Short exercise: Rewrite the items from the line containing "Image resolution: width=1456" through the end of the items as a Markdown table with the columns No. and Text, one row per line and blank lines skipped. Leave out the pictures.

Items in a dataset
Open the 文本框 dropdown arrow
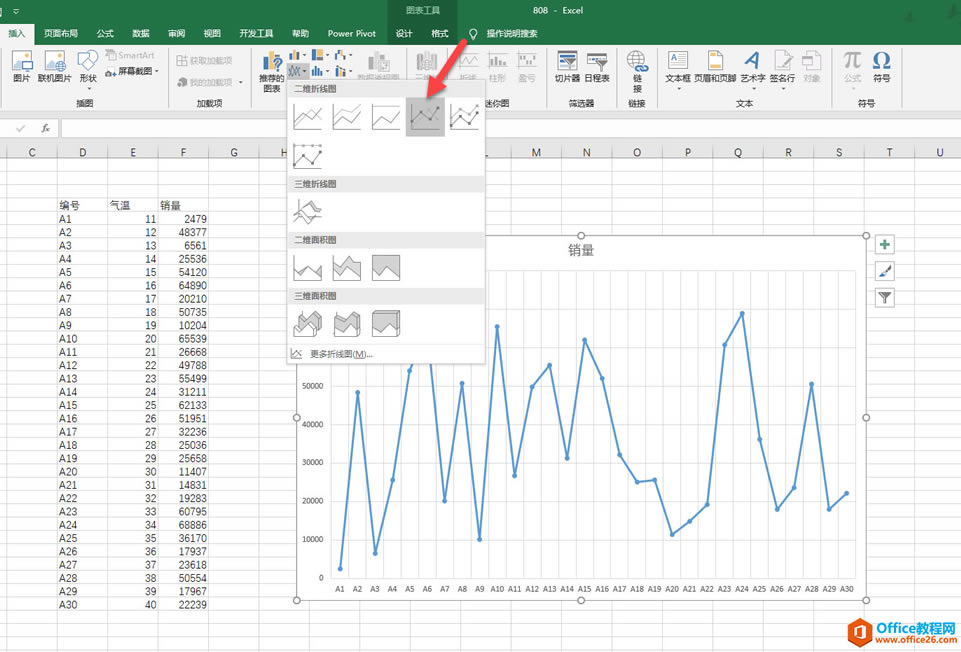677,90
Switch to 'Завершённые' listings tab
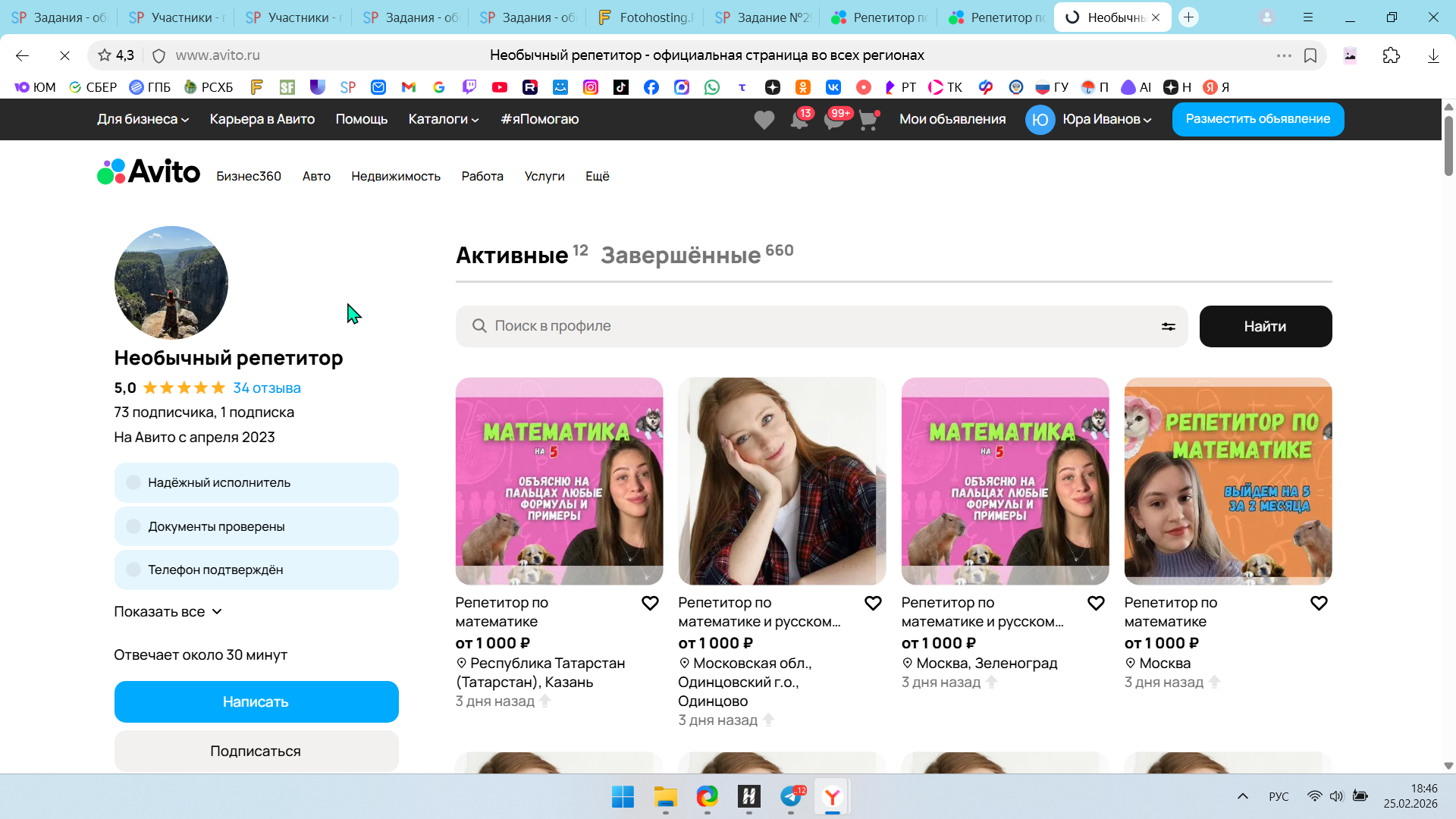This screenshot has height=819, width=1456. point(680,256)
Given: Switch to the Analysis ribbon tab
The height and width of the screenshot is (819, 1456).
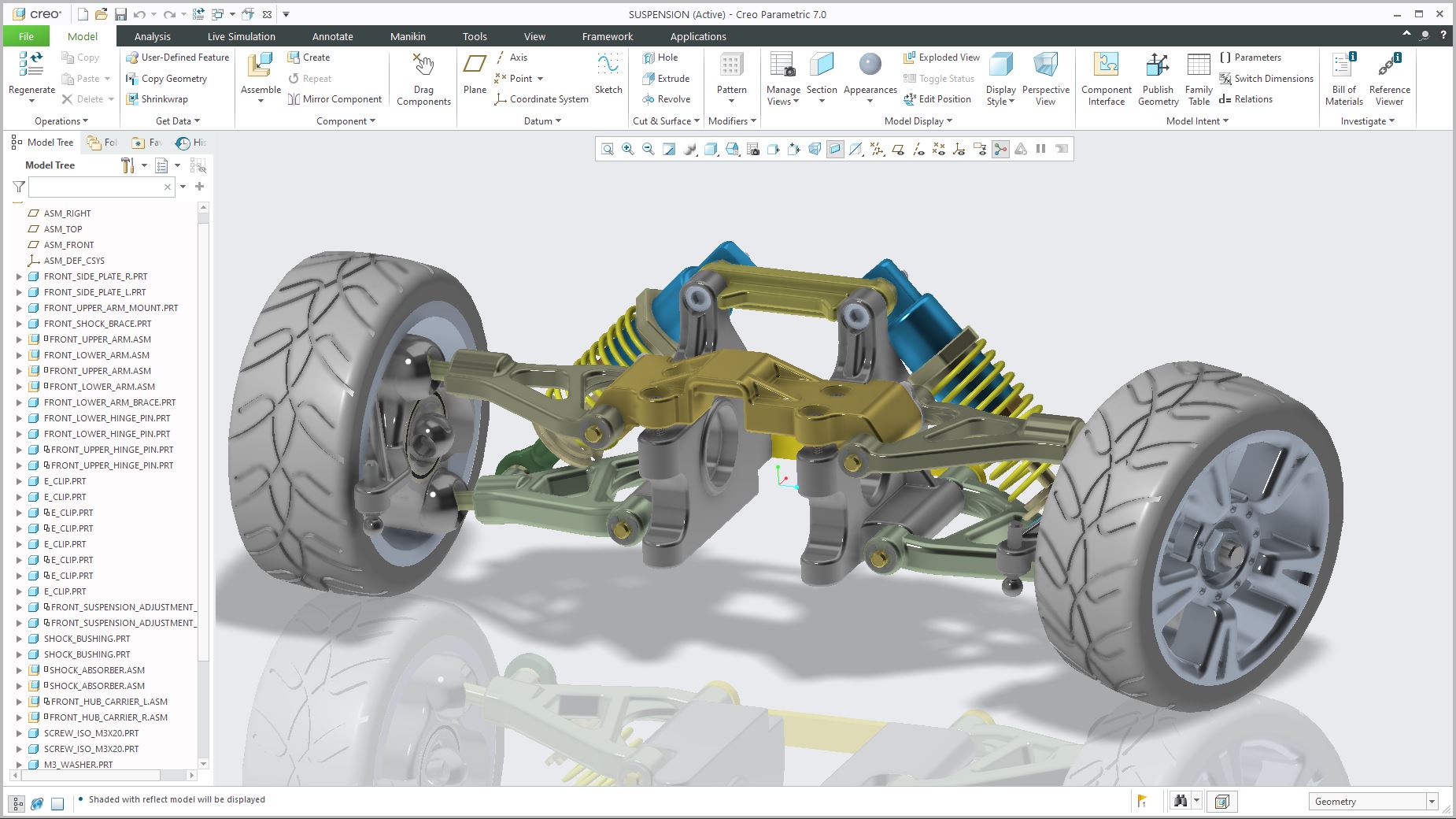Looking at the screenshot, I should (x=152, y=36).
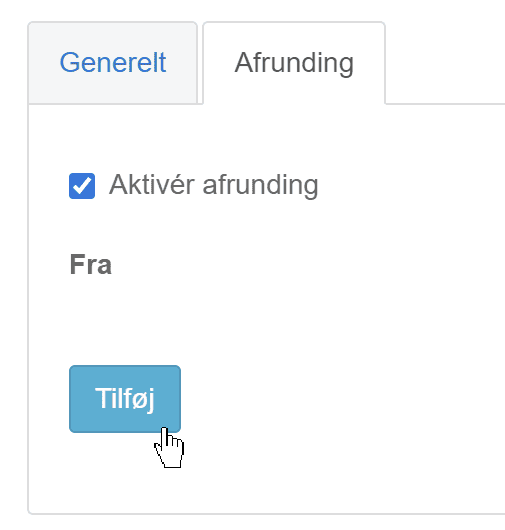505x530 pixels.
Task: Click the Aktivér afrunding label text
Action: (213, 185)
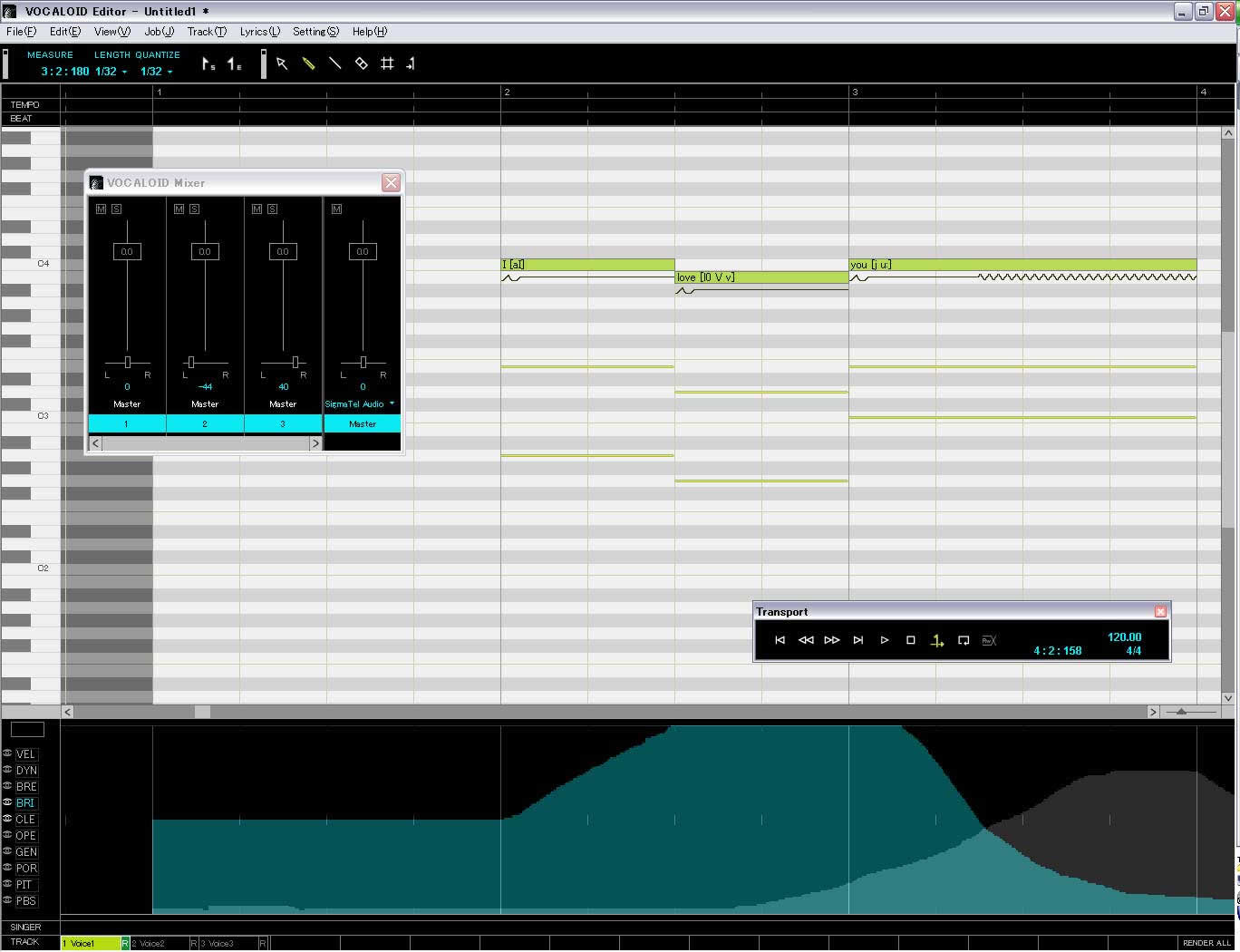Click the RENDER ALL button
Viewport: 1240px width, 952px height.
point(1206,943)

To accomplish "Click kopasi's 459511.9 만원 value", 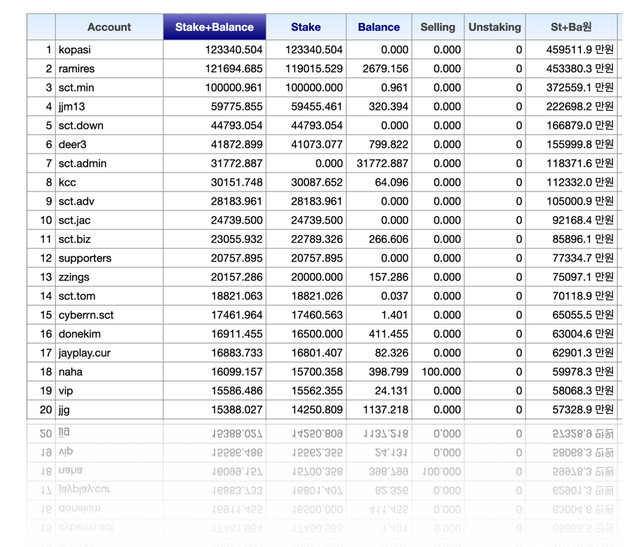I will [580, 50].
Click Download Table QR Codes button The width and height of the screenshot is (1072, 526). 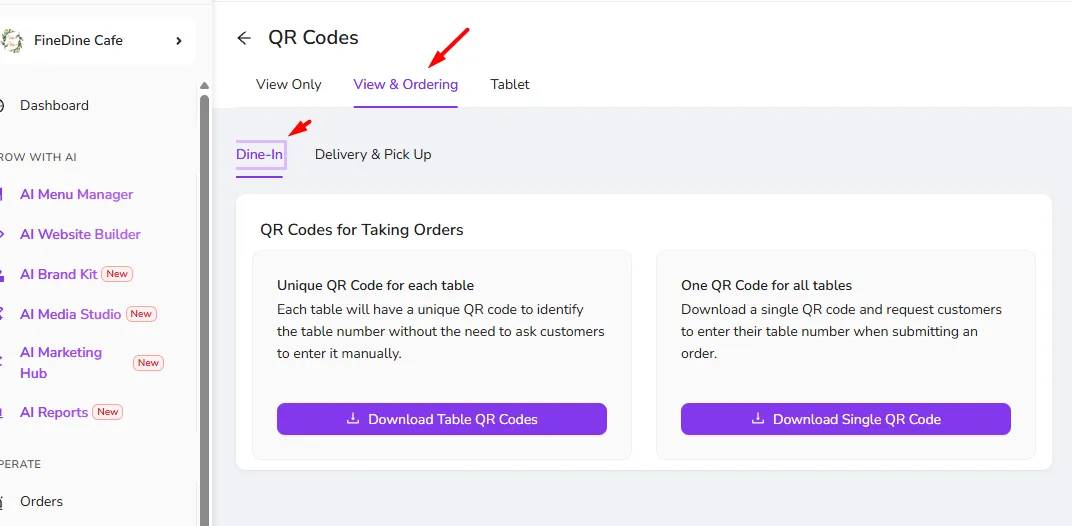point(442,419)
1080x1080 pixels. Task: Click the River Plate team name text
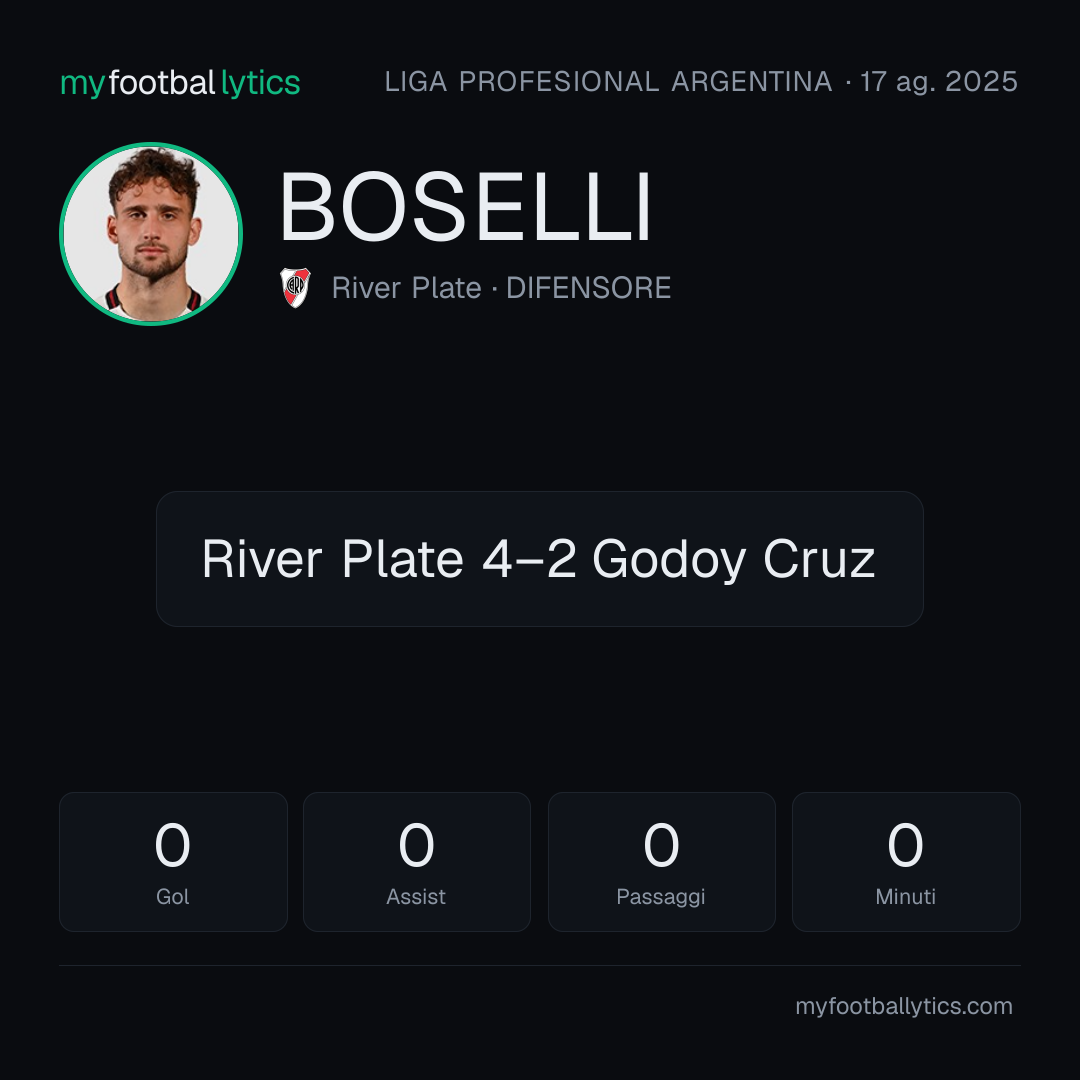click(x=406, y=288)
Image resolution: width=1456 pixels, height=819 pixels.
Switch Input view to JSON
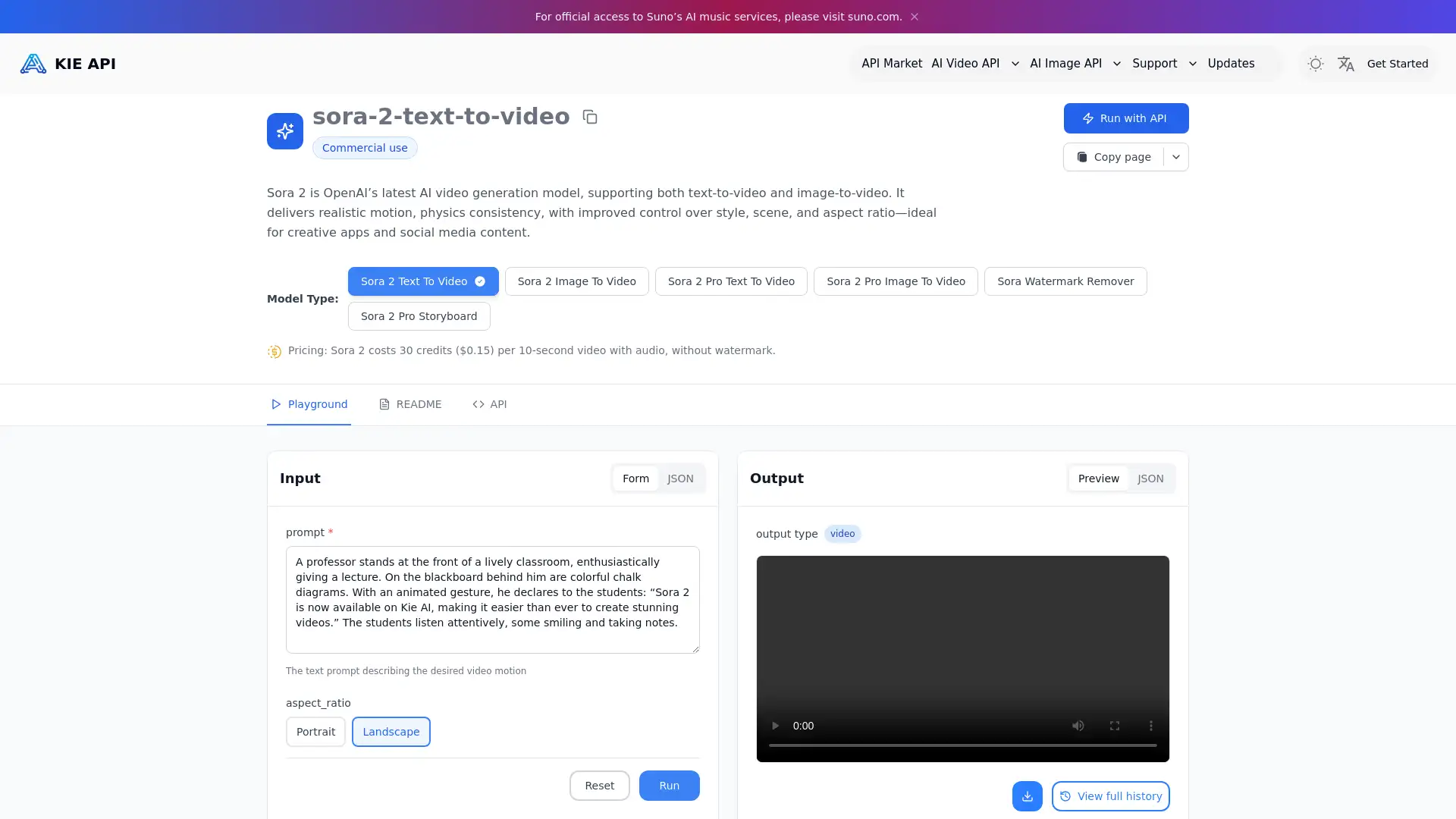coord(680,479)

Written reply:
| No. | Text |
|---|---|
| 1 | Image resolution: width=1456 pixels, height=819 pixels. |
| 2 | Switch Input view to JSON |
| 3 | coord(680,479) |